▸ **TASK ITEM**
Answer these from the LUZIA review:
1. In what city is Cirque du Soleil based?
2. Who directed LUZIA?
3. Where is the big top for the New York run set up?
#### DOCUMENT PASSAGE ####
Though the world-famous 35-year-old Montreal-based entertainment troupe Cirque du Soleil has never been known for making political statements with their extravaganzas of culture and athleticism - and while the timing is undoubtedly just coincidental - one can't help at least a passing thought of how appropriate it is to have their glorious new showpiece, LUZIA: A WAKING DREAM OF MEXICO, on tour during a time when America's president continually attempts to villainize our southern neighbor.

BWW Review: Cirque du Soleil's Glorious New Showpiece LUZIA: A WAKING DREAM OF MEXICO
Stephen Brine (Photo: Matt Beard)

Directed by Daniele Finzi Pasca, who co-authored the fun with his late wife Julie Hamelin Finzi (mourned as an innovative pioneer of contemporary circus arts), LUZIA makes its temporary New York residence in a cozy big top pitched in the parking lot of Citi Field. With the audience seated nearly completely in the round, turntables offer views of many acts from numerous close-up angles.
#### RAW DATA ####
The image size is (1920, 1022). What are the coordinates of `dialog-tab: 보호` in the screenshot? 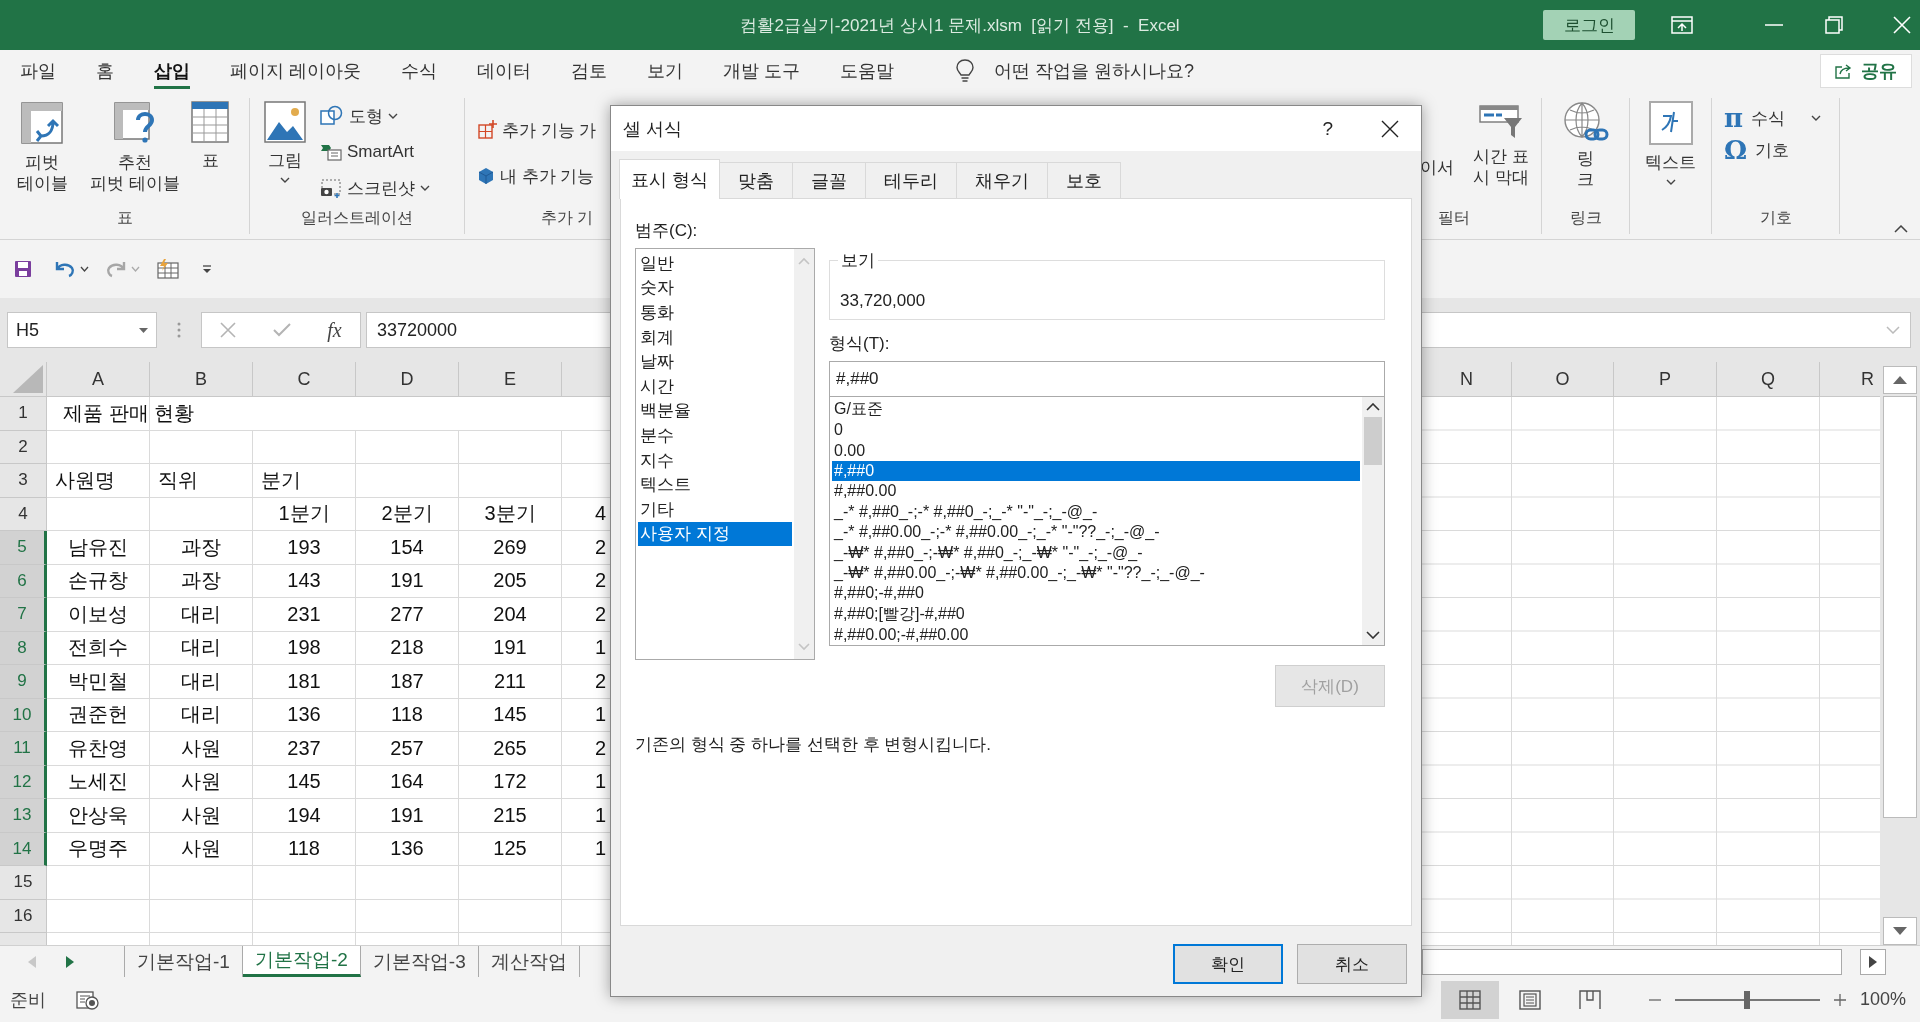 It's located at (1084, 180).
####
▸ **SOLUTION FOR THIS PROBLEM**
1. Montreal
2. Daniele Finzi Pasca
3. In the parking lot of Citi Field